Estamos llegando al límite
Este orden de cosas tiene un límite. No es posible pensar racionalmente que ha de gozar de una salud perpetua. Uno de los síntomas más claros de declive de un orden social determinado es que sus miembros, en lugar de centrarse en el trabajo real de la producción económica, dedican gran parte de su tiempo a la política, intentando poner parches a las grietas que empiezan a aparecer debido a "las contradicciones internas" de esos sistemas. Ésto está sucediendo en Salta ahora mismo.
La riqueza personal comienza a mostrar signos de debilidad como factor de legitimidad del poder, aunque sigue siendo, por el momento, un "requisito de acceso" a la política, entendida ésta como la mera confrontación electoral. Los menos dotados intelectualmente para la práctica racional de la política tiemblan cuando comprueban que su patrimonio es cada vez más insuficiente para mantener sus "espacios" de poder.

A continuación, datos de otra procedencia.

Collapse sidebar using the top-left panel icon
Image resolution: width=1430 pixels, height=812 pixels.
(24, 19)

Para volver a encontrar el rumbo perdido por la sociedad, es necesario acometer una serie de reformas que no admiten dilación alguna. Entre ellas, una de las más importantes es la de rebajar urgentemente el "piso económico" para acceder a la política, objetivo que se alcanzará desmonopolizando el acceso a las candidaturas electorales, acortando drásticamente la duración de las campañas, asegurando la igualdad "mediática" de todos por medios transparentes y respetuosos con la libertad informativa, obligando a los competidores a formular y confrontar auténticos "programas de gobierno" que eviten las promesas irrealizables , y no meras "plataformas electorales" que contengan vaguedades y catálogos de grandezas postergadas, descalificando de la competencia a aquellos candidatos que empleen recursos económicos cuya procedencia no puedan justificar y asegurando que los recursos públicos, especialmente los que se destinan a la atención de los más necesitados, no se utilicen para fines electorales. Debemos asegurarnos también que el gobierno no se vea obligado a "comprar el consenso popular" para asegurar la gobernabilidad. El acuerdo político, la "política" rectamente ejercida, es la primera valla contra la corrupción y la falta de transparencia que carcomen a los gobiernos contemporáneos.

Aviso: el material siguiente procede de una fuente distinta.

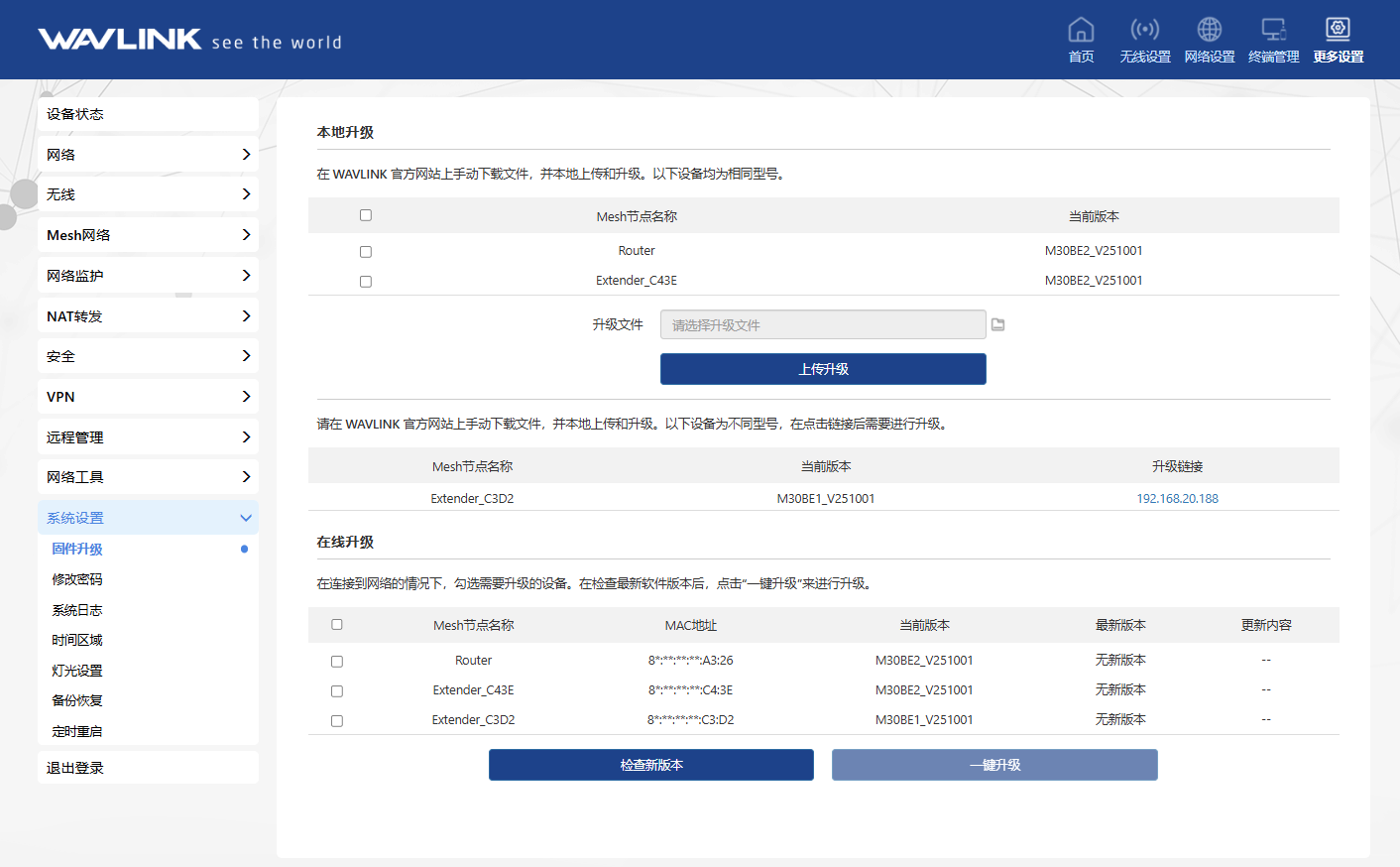Toggle select-all checkbox in online upgrade header

(x=337, y=625)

Antes de preocuparnos por el "destino supremo" de Salta, antes de debatir posibles escenarios ideales de futuro, tenemos que asegurarnos que la política seguirá existiendo para evitar que se nos gobierne con la imposición de la fuerza o la amenaza del miedo o el terror. Una vez acertemos a recomponer las redes políticas, mediante el diálogo y la composición de intereses, en función del poder real de cada grupo, no en función de su patrimonio neto, será el momento de convocar a todos los interesados a definir, en plena libertad, un rumbo para la sociedad.

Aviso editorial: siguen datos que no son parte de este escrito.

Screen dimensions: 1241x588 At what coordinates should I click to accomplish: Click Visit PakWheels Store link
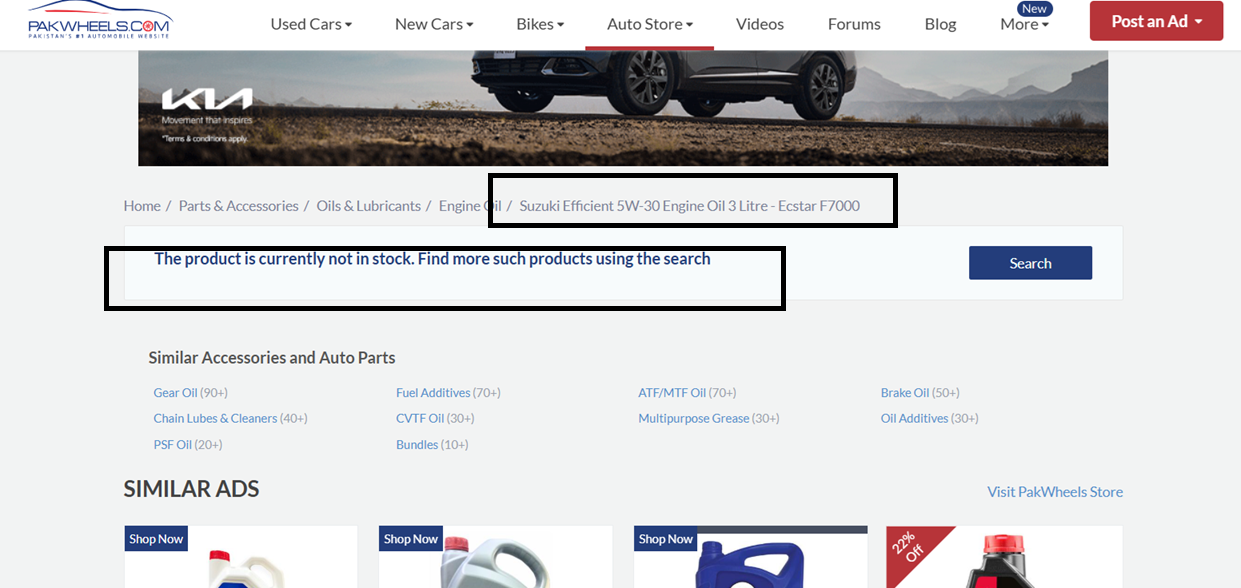tap(1054, 492)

Ya para finalizar, quisiera advertir a mis comprovincianos que Salta sólo será capaz de encontrar una orientación clara y precisa hacia objetivos valiosos a través de la práctica activa de la política, sin exclusiones. Ningún pensamiento sectorial está hoy en condiciones de imponer un rumbo sin contar con el concurso de todas las expresiones del pluralismo social, al menos, sin exponerse a un fracaso absoluto. Salta debe afrontar el futuro con la convicción de que la incertidumbre propia del tiempo por venir es una fuente de oportunidades más que una debilidad o una amenaza. El deseo de certeza a cualquier precio supone un gran peligro para la política.
Ningún gobierno -y menos el actual de Salta- puede presumir de poseer (ni aspirar a tener) las claves de la historia o la solución a todos los "enigmas del universo", como escribió Hannah Arendt.
La unidad y la certeza, manipuladas científica o pasionalmente, podrían acabar con el conflicto y, de paso, con la libertad.